▸ WRITTEN INSTRUCTION
Swap "Lock Screen" for "Home Screen" in the lines below and keep everything else the same. Leave the pictures out of your answer.

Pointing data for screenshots
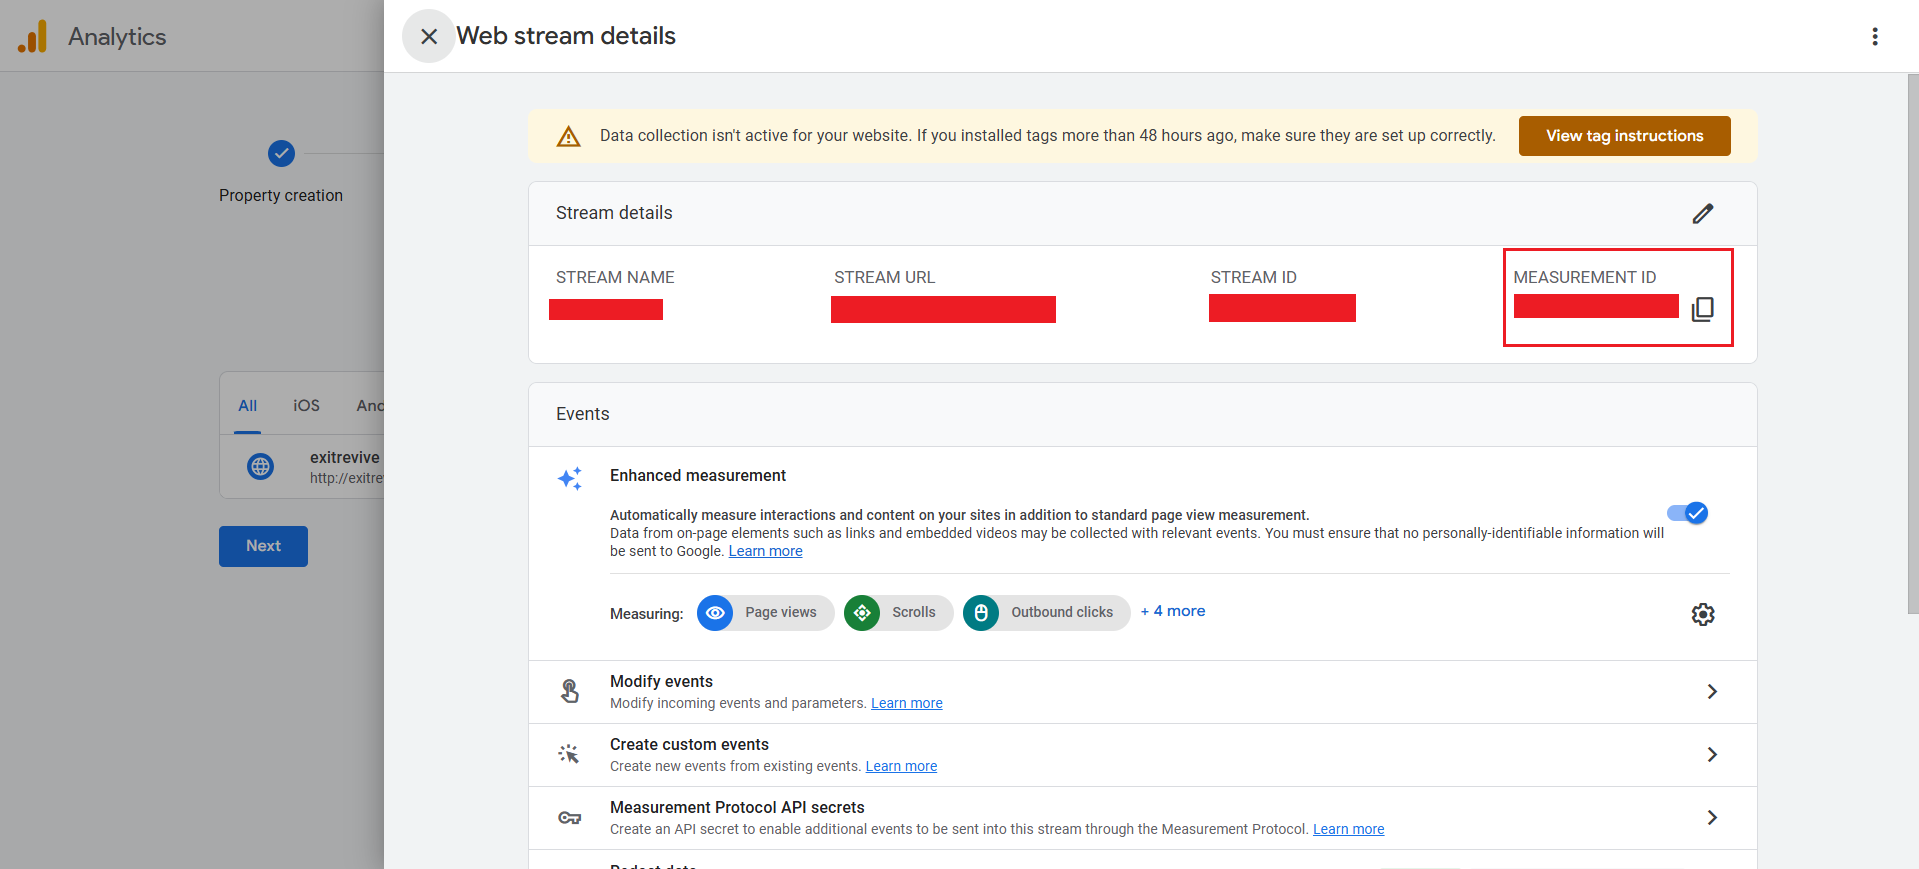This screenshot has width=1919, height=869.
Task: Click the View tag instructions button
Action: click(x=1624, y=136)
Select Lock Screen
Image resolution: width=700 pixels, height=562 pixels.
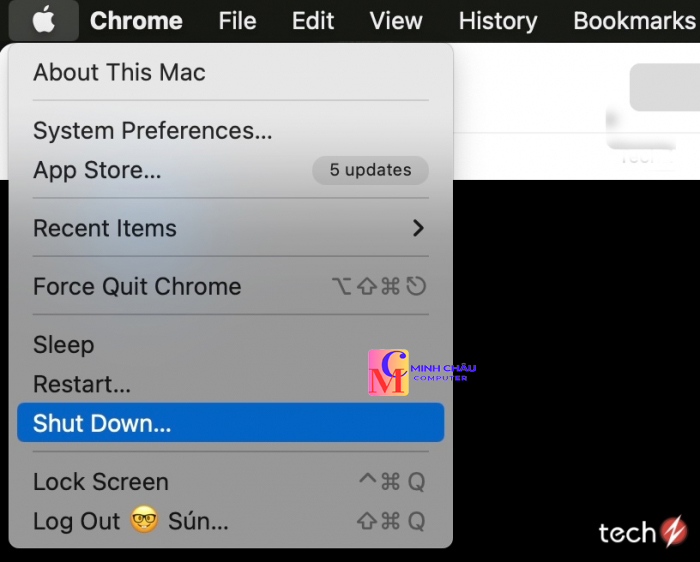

▸ EXERCISE SOLUTION
This screenshot has width=1919, height=869.
Task: Click the View tag instructions button
Action: click(x=1624, y=136)
Select Home Screen
Image resolution: width=700 pixels, height=562 pixels.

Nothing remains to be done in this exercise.